BLOCO DE TEXTO.
-------------------------
O segundo tipo de revolução seria uma espécie
de “revolução cultural”. Veja bem, se todos os
residentes do Poço adquirissem uma
mentalidade de cooperação total antes de entrar
lá, não importaria o embaralhamento entre as
plataformas, pois sempre todos pensariam em
repartir o alimento, anulando a influência da
“administração” em suas relações sociais. Para
isso, seria necessário reeducar gradativamente
aqueles que já foram cooptados pela Indústria
Cultural, e educar, desde cedo, as crianças sobre
sua condição como fruto de um processo
histórico e qual o seu papel nisso, ensinando
direitos humanos, cultivando a empatia, a
cooperação, o diálogo construtivo e, entre outras
lições, esclarecer que não existe protagonismo
de ninguém na vida em comunidade, e sua
importância, como sujeito, reside em ser
responsável por aqueles que estão ao seu lado.
Usando uma outra metáfora com o copo d’água,
dessa vez imaginando que misturamos areia, no
lugar do óleo, o que aconteceria? Independente
de quantas vezes você agitasse o copo, a areia se
espalha de forma uniforme (todos os andares
contemplados com comida) e, depois de um
tempo, a areia se acumlaria no fundo do copo,
simbolizando a atenção que temos que
direcionar a quem está nos “andares” mais
baixos.
-------------------------
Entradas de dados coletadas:
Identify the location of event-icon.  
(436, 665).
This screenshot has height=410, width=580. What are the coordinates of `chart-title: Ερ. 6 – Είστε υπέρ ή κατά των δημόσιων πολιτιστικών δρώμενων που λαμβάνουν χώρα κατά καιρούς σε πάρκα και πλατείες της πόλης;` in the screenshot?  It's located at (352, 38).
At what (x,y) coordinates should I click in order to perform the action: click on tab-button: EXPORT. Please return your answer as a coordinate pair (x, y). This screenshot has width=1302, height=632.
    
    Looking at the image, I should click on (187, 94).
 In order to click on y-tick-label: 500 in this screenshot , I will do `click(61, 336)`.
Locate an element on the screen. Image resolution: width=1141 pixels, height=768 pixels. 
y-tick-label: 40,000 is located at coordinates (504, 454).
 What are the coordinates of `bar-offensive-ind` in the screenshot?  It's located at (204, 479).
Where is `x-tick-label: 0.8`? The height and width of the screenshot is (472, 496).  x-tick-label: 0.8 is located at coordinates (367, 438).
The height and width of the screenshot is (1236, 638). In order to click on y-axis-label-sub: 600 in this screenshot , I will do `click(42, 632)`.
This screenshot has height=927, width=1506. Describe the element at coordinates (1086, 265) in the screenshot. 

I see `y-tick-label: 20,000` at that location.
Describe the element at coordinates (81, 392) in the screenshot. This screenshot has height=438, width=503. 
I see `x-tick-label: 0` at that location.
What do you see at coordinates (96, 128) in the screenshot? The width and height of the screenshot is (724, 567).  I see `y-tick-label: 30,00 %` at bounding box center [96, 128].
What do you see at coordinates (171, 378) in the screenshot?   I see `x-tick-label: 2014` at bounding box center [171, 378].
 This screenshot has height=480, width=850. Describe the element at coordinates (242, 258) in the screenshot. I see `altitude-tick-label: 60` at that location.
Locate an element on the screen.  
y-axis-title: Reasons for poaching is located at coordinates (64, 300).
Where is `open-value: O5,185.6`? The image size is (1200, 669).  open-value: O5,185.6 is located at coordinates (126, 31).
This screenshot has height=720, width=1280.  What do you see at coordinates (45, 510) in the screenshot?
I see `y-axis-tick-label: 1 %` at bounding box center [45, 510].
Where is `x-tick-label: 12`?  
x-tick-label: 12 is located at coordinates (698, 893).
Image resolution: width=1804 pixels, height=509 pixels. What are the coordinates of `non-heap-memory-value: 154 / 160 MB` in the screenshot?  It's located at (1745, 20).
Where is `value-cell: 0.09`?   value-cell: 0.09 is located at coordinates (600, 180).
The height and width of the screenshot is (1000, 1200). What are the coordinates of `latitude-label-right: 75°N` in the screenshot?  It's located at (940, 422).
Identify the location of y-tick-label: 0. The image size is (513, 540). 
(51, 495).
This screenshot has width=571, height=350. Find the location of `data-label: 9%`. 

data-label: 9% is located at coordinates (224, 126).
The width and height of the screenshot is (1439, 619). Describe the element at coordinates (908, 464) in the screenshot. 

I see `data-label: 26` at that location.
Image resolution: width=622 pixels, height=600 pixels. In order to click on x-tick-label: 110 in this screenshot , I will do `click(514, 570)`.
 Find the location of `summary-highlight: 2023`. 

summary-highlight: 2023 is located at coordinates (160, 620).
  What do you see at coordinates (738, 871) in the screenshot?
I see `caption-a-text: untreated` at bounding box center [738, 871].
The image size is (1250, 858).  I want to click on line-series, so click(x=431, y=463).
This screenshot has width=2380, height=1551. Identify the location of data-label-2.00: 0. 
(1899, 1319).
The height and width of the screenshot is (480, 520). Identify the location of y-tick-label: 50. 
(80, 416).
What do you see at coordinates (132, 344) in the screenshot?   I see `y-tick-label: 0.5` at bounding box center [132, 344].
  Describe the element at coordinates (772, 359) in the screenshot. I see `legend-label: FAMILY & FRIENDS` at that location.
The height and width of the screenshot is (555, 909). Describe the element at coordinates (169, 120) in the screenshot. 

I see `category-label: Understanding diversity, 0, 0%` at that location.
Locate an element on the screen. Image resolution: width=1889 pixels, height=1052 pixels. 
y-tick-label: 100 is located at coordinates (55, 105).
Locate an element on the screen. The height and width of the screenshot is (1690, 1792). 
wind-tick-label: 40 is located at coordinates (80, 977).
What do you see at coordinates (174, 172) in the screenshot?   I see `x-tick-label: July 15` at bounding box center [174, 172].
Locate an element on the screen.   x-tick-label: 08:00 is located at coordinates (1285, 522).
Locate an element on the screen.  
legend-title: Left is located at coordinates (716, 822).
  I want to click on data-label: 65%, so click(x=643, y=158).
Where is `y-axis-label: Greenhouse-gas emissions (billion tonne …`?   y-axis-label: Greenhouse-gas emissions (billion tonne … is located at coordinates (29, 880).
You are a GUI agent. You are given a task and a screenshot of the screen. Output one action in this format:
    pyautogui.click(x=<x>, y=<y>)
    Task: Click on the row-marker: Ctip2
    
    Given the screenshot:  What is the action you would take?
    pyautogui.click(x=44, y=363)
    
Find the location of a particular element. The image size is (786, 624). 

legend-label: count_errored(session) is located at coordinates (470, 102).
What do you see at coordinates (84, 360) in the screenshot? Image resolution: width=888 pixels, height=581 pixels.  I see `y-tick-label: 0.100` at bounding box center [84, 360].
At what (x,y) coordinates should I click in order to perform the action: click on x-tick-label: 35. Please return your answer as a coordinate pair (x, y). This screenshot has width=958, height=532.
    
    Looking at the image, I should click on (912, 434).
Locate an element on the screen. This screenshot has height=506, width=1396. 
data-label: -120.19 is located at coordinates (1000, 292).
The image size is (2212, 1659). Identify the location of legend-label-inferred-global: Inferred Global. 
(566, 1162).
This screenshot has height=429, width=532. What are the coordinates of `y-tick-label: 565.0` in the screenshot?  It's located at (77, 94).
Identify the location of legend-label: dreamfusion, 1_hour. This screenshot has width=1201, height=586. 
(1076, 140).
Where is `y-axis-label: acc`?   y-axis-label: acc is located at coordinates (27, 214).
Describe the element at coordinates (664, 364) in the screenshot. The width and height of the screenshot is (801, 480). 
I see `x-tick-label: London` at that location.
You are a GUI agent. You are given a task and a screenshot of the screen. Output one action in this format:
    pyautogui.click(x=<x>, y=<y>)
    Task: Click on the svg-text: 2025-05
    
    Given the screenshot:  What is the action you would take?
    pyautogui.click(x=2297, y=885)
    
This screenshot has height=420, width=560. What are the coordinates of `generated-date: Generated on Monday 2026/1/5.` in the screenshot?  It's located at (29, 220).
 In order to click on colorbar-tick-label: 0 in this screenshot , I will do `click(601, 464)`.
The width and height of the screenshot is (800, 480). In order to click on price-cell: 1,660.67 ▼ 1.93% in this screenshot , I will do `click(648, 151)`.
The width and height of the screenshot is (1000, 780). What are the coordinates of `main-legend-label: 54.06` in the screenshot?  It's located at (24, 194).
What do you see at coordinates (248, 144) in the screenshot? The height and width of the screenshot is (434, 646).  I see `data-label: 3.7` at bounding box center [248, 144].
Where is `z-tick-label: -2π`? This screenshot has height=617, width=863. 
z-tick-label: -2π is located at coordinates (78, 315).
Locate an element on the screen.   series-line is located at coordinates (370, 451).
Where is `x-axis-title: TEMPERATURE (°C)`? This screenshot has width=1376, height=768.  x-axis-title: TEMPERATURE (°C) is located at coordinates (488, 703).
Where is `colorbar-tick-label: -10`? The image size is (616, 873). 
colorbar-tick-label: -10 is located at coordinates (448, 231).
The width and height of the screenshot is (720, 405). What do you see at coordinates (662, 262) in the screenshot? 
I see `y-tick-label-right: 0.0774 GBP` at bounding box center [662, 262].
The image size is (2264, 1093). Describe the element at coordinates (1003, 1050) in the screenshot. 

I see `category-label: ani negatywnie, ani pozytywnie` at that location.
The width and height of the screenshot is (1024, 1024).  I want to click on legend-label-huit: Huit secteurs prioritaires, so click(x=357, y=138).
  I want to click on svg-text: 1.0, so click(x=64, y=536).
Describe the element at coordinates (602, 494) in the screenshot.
-------------------------
ENUNCIADO. Por favor, repita na íntegra o trecho sobre a revolução cultural no Poço, sem alterar nada. Os itens constituem um material à parte, independente do texto.

RESPOSTA DO EXERCÍCIO.
O segundo tipo de revolução seria uma espécie
de “revolução cultural”. Veja bem, se todos os
residentes do Poço adquirissem uma
mentalidade de cooperação total antes de entrar
lá, não importaria o embaralhamento entre as
plataformas, pois sempre todos pensariam em
repartir o alimento, anulando a influência da
“administração” em suas relações sociais. Para
isso, seria necessário reeducar gradativamente
aqueles que já foram cooptados pela Indústria
Cultural, e educar, desde cedo, as crianças sobre
sua condição como fruto de um processo
histórico e qual o seu papel nisso, ensinando
direitos humanos, cultivando a empatia, a
cooperação, o diálogo construtivo e, entre outras
lições, esclarecer que não existe protagonismo
de ninguém na vida em comunidade, e sua
importância, como sujeito, reside em ser
responsável por aqueles que estão ao seu lado.
Usando uma outra metáfora com o copo d’água,
dessa vez imaginando que misturamos areia, no
lugar do óleo, o que aconteceria? Independente
de quantas vezes você agitasse o copo, a areia se
espalha de forma uniforme (todos os andares
contemplados com comida) e, depois de um
tempo, a areia se acumlaria no fundo do copo,
simbolizando a atenção que temos que
direcionar a quem está nos “andares” mais
baixos.